◆ **EXERCISE OBJECTIVE**: Quote only the lines that start at the line with "Image resolution: width=571" and run to the end of the entries; omit the pictures.

++++

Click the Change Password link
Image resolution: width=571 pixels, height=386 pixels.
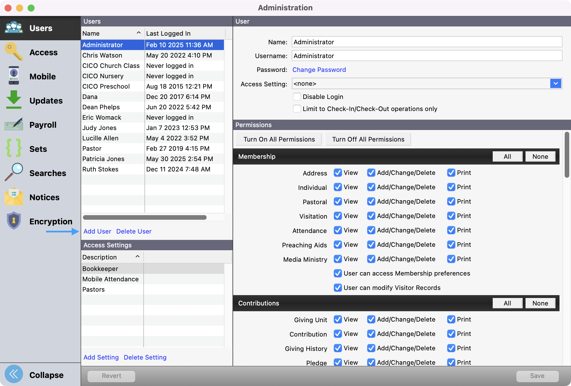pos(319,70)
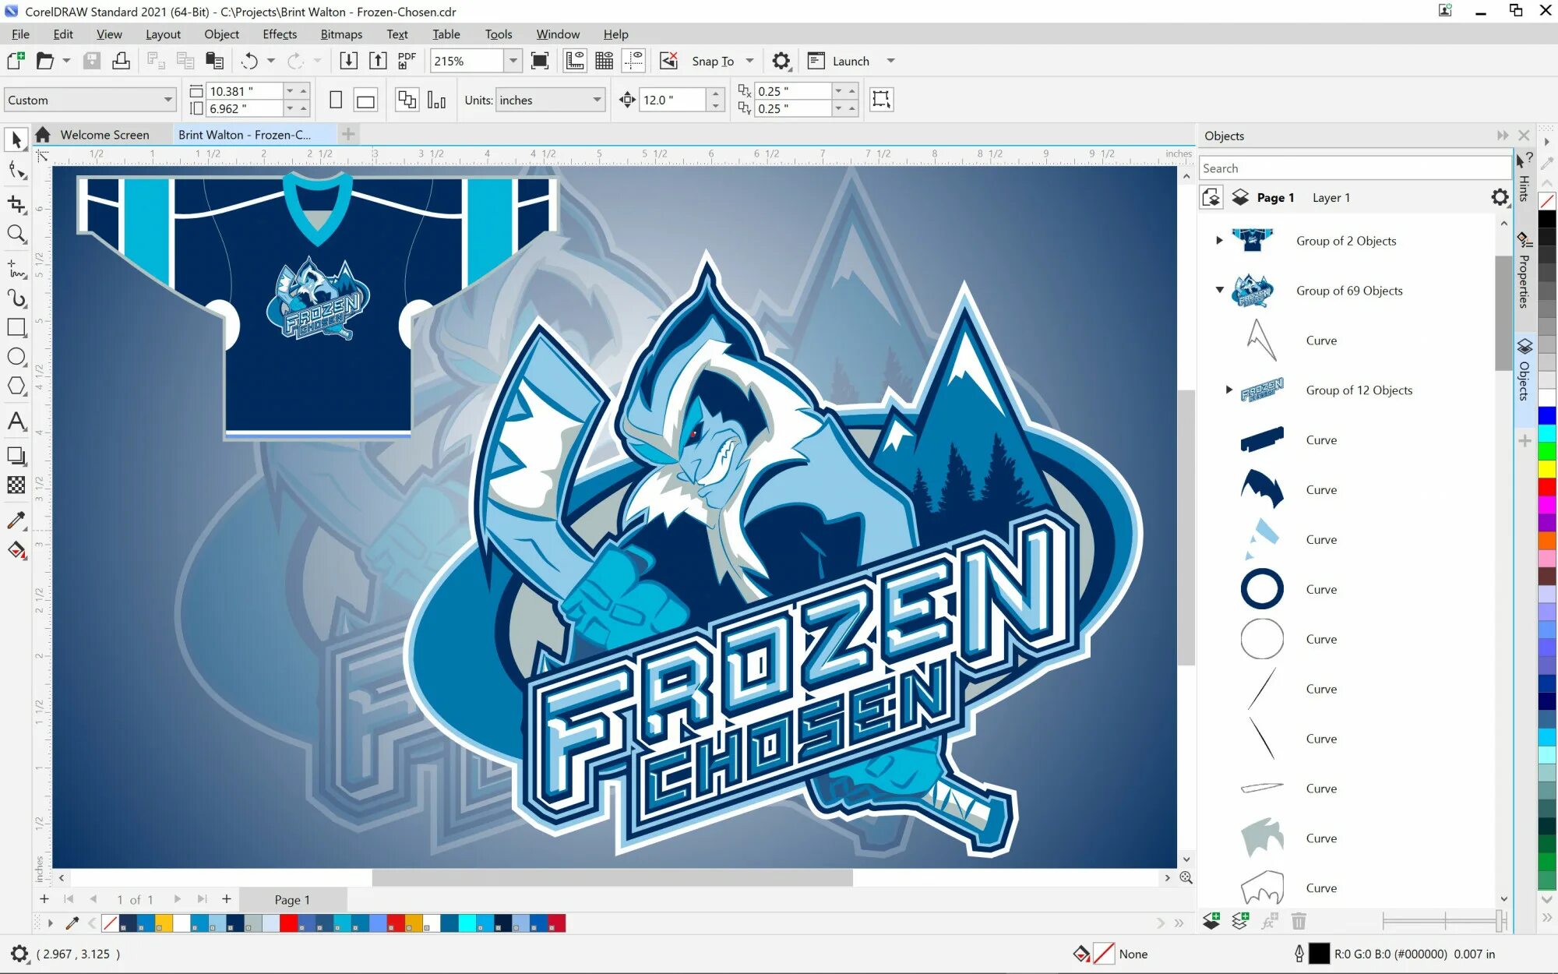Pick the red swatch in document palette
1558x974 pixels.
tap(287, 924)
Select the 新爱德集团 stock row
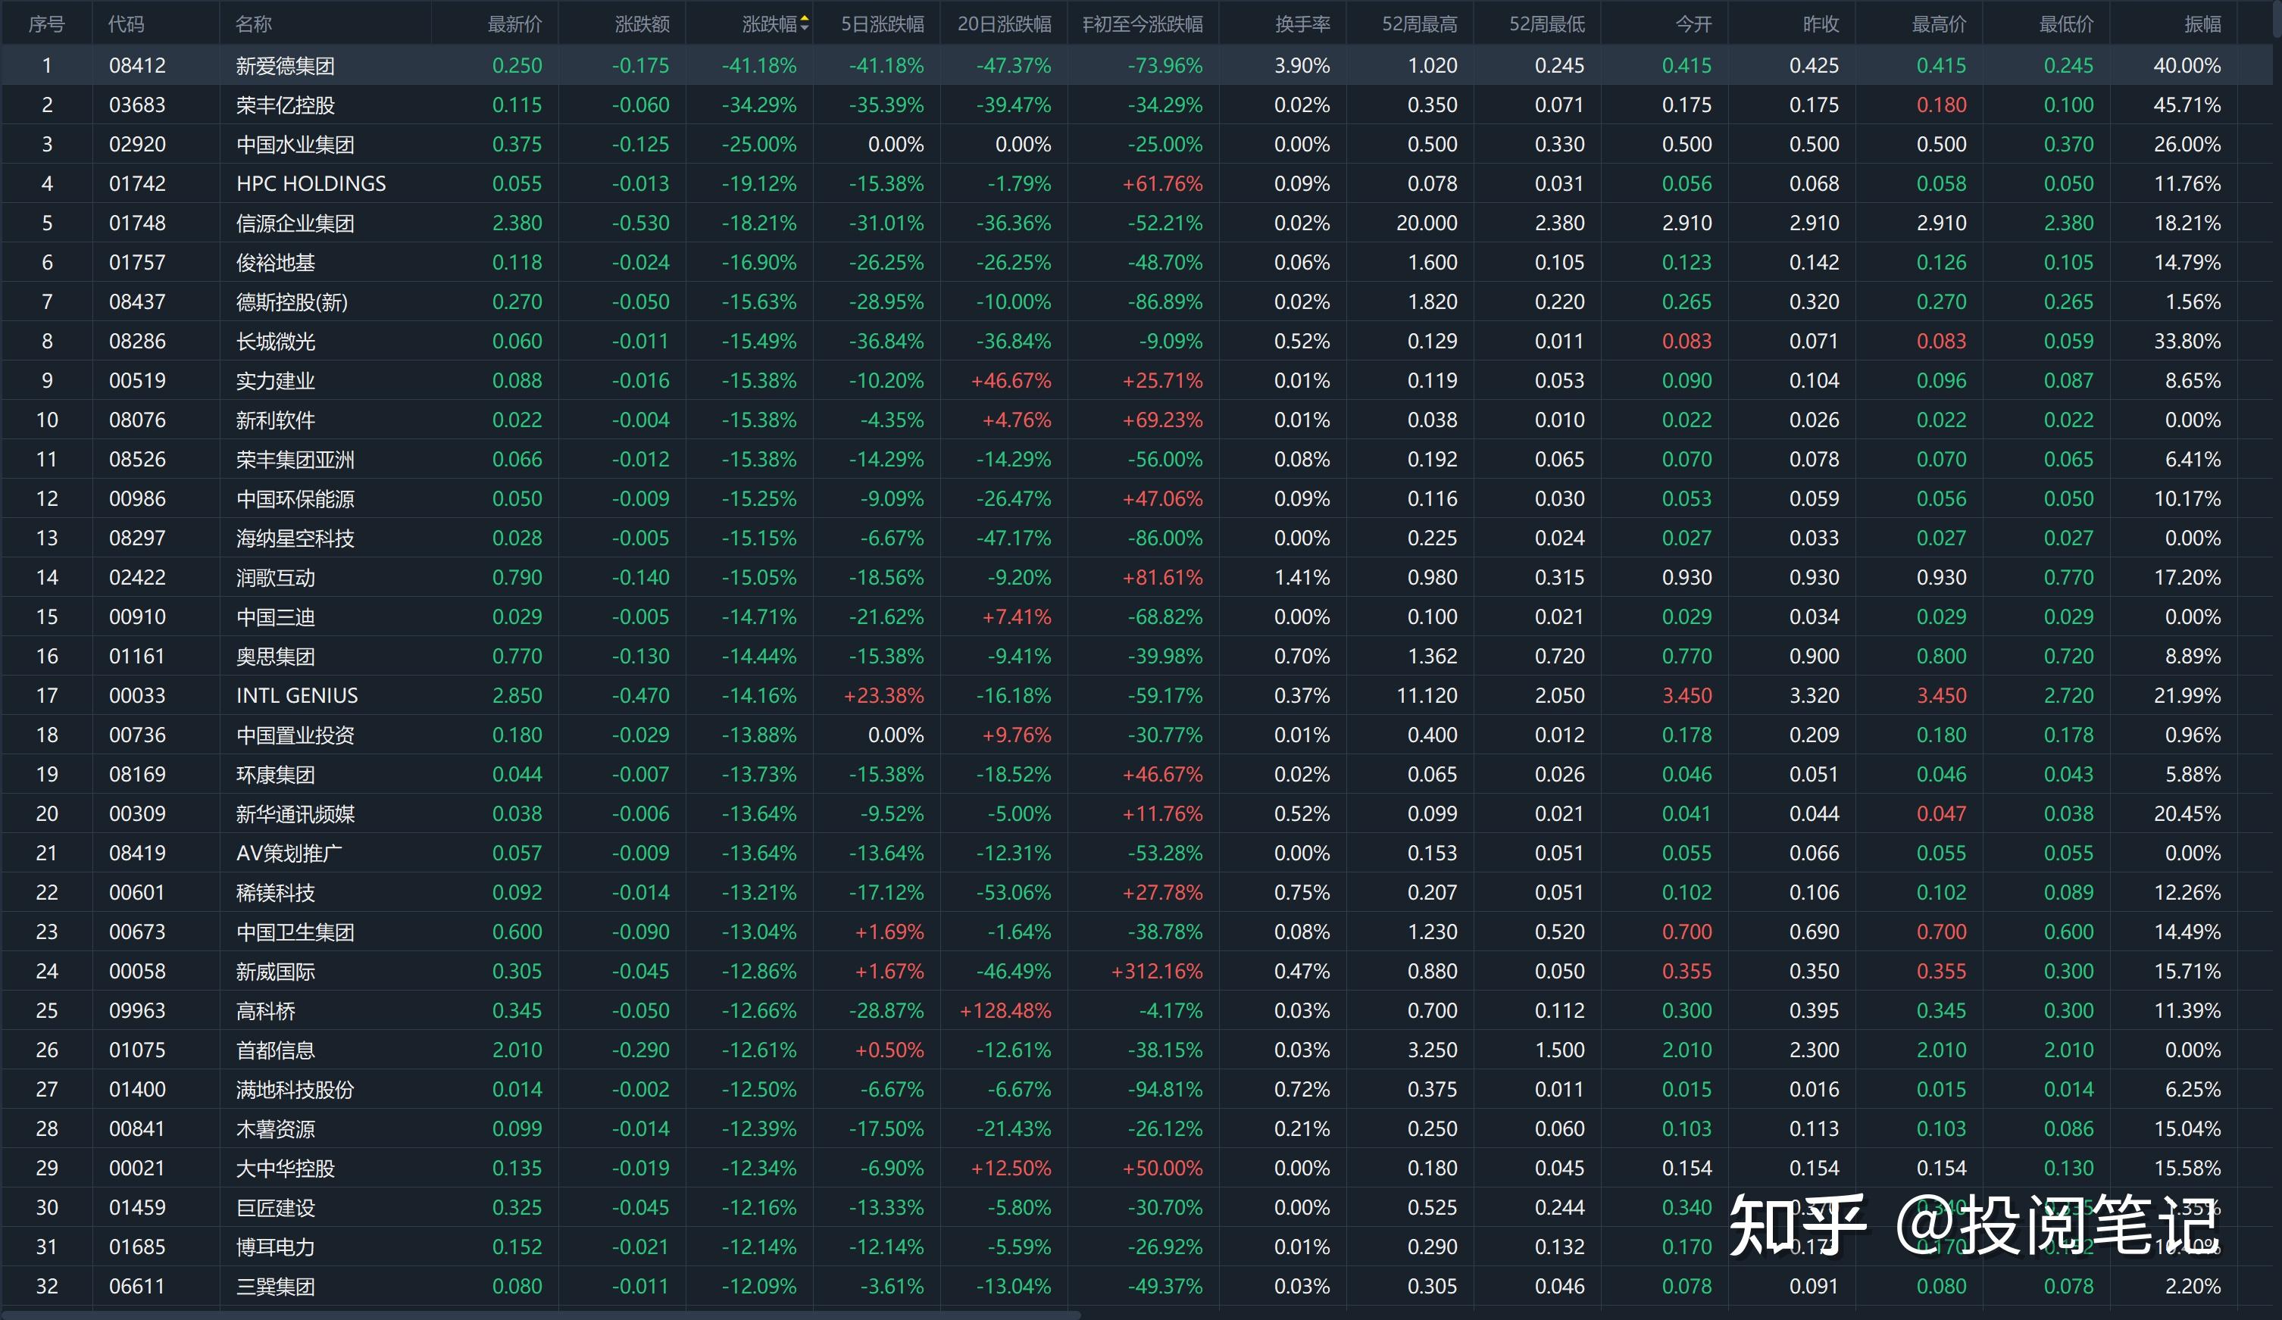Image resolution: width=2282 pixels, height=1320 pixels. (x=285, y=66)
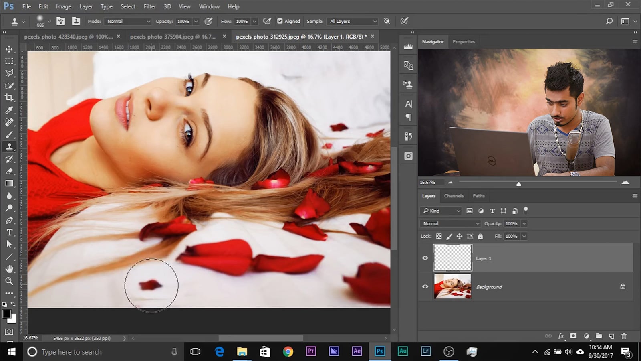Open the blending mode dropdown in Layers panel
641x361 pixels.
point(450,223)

++++

◆ **SOLUTION FOR THIS EXERCISE**:
Image resolution: width=571 pixels, height=386 pixels.
pos(319,70)
Pick the red swatch in document palette
1558x974 pixels.
tap(287, 924)
Select the 新爱德集团 stock row
Image resolution: width=2282 pixels, height=1320 pixels. (x=285, y=66)
Open the blending mode dropdown in Layers panel
641x361 pixels.
point(450,223)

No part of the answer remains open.